(Dataset entries)

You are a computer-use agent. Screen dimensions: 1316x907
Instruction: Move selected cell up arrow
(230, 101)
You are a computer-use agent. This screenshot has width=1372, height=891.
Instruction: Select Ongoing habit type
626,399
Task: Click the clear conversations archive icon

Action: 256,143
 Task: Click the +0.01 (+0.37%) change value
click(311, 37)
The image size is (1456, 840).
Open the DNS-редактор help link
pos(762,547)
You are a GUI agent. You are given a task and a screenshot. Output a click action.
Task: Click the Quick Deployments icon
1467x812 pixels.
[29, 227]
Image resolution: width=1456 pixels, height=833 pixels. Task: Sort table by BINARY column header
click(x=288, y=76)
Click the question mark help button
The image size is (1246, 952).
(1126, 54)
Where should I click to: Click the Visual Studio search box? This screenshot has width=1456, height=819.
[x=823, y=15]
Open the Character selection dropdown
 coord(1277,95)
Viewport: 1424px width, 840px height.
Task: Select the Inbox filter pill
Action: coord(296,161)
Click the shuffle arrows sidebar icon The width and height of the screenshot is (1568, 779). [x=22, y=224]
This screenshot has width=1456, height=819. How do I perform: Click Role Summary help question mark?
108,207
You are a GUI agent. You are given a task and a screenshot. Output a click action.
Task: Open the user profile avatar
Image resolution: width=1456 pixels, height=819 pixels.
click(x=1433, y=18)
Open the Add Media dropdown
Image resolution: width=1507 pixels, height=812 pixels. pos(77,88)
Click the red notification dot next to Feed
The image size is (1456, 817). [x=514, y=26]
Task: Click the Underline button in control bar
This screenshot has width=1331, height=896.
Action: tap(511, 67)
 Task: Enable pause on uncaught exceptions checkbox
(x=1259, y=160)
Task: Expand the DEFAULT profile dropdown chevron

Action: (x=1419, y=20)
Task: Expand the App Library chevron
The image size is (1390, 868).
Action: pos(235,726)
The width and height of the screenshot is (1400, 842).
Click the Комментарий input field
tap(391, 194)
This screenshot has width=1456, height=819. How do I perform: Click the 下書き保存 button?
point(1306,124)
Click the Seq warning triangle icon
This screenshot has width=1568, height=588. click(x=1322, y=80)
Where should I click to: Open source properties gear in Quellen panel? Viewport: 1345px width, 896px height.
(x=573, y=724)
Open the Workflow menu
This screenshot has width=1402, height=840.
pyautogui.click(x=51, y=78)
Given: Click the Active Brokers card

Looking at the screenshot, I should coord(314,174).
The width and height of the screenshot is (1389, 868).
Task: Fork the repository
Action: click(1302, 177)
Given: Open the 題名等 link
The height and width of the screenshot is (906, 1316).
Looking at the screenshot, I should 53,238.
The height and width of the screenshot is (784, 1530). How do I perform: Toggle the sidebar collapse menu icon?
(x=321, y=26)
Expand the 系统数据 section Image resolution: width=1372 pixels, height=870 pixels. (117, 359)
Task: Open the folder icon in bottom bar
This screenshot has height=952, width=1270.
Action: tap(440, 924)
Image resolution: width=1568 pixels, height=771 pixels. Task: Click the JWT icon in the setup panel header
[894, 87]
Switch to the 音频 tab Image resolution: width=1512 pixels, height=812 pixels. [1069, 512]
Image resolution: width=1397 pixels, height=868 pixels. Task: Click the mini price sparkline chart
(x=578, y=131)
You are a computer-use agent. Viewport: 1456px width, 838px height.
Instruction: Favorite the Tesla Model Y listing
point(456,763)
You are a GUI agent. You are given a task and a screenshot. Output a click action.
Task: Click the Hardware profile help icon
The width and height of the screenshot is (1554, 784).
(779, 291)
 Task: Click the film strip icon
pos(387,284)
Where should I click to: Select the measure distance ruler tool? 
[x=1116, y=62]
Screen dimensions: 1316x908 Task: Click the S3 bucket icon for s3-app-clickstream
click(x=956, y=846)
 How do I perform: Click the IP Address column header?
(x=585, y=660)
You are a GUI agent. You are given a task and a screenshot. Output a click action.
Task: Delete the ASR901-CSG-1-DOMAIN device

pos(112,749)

* [Directions]: All of the data above must be retyped exactly.

* [Your solution]:
You are a computer-use agent. Screen dimensions: 1316x907
Instruction: Move selected cell up arrow
(230, 101)
You are a computer-use agent. This screenshot has width=1372, height=891.
Instruction: Select Ongoing habit type
626,399
Task: Click the clear conversations archive icon

Action: 256,143
 Task: Click the +0.01 (+0.37%) change value
click(311, 37)
The image size is (1456, 840).
Open the DNS-редактор help link
pos(762,547)
You are a GUI agent. You are given a task and a screenshot. Output a click action.
Task: Click the Quick Deployments icon
1467x812 pixels.
[29, 227]
Image resolution: width=1456 pixels, height=833 pixels. Task: Sort table by BINARY column header
click(x=288, y=76)
Click the question mark help button
The image size is (1246, 952).
(1126, 54)
Where should I click to: Click the Visual Studio search box? This screenshot has width=1456, height=819.
[x=823, y=15]
Open the Character selection dropdown
 coord(1277,95)
Viewport: 1424px width, 840px height.
Task: Select the Inbox filter pill
Action: coord(296,161)
Click the shuffle arrows sidebar icon The width and height of the screenshot is (1568, 779). [x=22, y=224]
This screenshot has width=1456, height=819. How do I perform: Click Role Summary help question mark?
108,207
You are a GUI agent. You are given a task and a screenshot. Output a click action.
Task: Open the user profile avatar
Image resolution: width=1456 pixels, height=819 pixels.
click(x=1433, y=18)
Open the Add Media dropdown
Image resolution: width=1507 pixels, height=812 pixels. pos(77,88)
Click the red notification dot next to Feed
The image size is (1456, 817). [x=514, y=26]
Task: Click the Underline button in control bar
This screenshot has width=1331, height=896.
Action: tap(511, 67)
 Task: Enable pause on uncaught exceptions checkbox
(x=1259, y=160)
Task: Expand the DEFAULT profile dropdown chevron

Action: (x=1419, y=20)
Task: Expand the App Library chevron
The image size is (1390, 868).
Action: pos(235,726)
The width and height of the screenshot is (1400, 842).
Click the Комментарий input field
tap(391, 194)
This screenshot has width=1456, height=819. How do I perform: Click the 下書き保存 button?
point(1306,124)
Click the Seq warning triangle icon
This screenshot has width=1568, height=588. click(x=1322, y=80)
Where should I click to: Open source properties gear in Quellen panel? Viewport: 1345px width, 896px height.
(x=573, y=724)
Open the Workflow menu
This screenshot has width=1402, height=840.
pyautogui.click(x=51, y=78)
Given: Click the Active Brokers card

Looking at the screenshot, I should coord(314,174).
The width and height of the screenshot is (1389, 868).
Task: Fork the repository
Action: click(1302, 177)
Given: Open the 題名等 link
The height and width of the screenshot is (906, 1316).
Looking at the screenshot, I should 53,238.
The height and width of the screenshot is (784, 1530). How do I perform: Toggle the sidebar collapse menu icon?
(x=321, y=26)
Expand the 系统数据 section Image resolution: width=1372 pixels, height=870 pixels. (117, 359)
Task: Open the folder icon in bottom bar
This screenshot has height=952, width=1270.
Action: tap(440, 924)
Image resolution: width=1568 pixels, height=771 pixels. Task: Click the JWT icon in the setup panel header
[894, 87]
Switch to the 音频 tab Image resolution: width=1512 pixels, height=812 pixels. [1069, 512]
Image resolution: width=1397 pixels, height=868 pixels. Task: Click the mini price sparkline chart
(x=578, y=131)
You are a computer-use agent. Viewport: 1456px width, 838px height.
Instruction: Favorite the Tesla Model Y listing
point(456,763)
You are a GUI agent. You are given a task and a screenshot. Output a click action.
Task: Click the Hardware profile help icon
The width and height of the screenshot is (1554, 784).
(779, 291)
 Task: Click the film strip icon
pos(387,284)
Where should I click to: Select the measure distance ruler tool? 
[x=1116, y=62]
Screen dimensions: 1316x908 Task: Click the S3 bucket icon for s3-app-clickstream
click(x=956, y=846)
 How do I perform: Click the IP Address column header?
(x=585, y=660)
You are a GUI agent. You are given a task and a screenshot. Output a click action.
Task: Delete the ASR901-CSG-1-DOMAIN device

pos(112,749)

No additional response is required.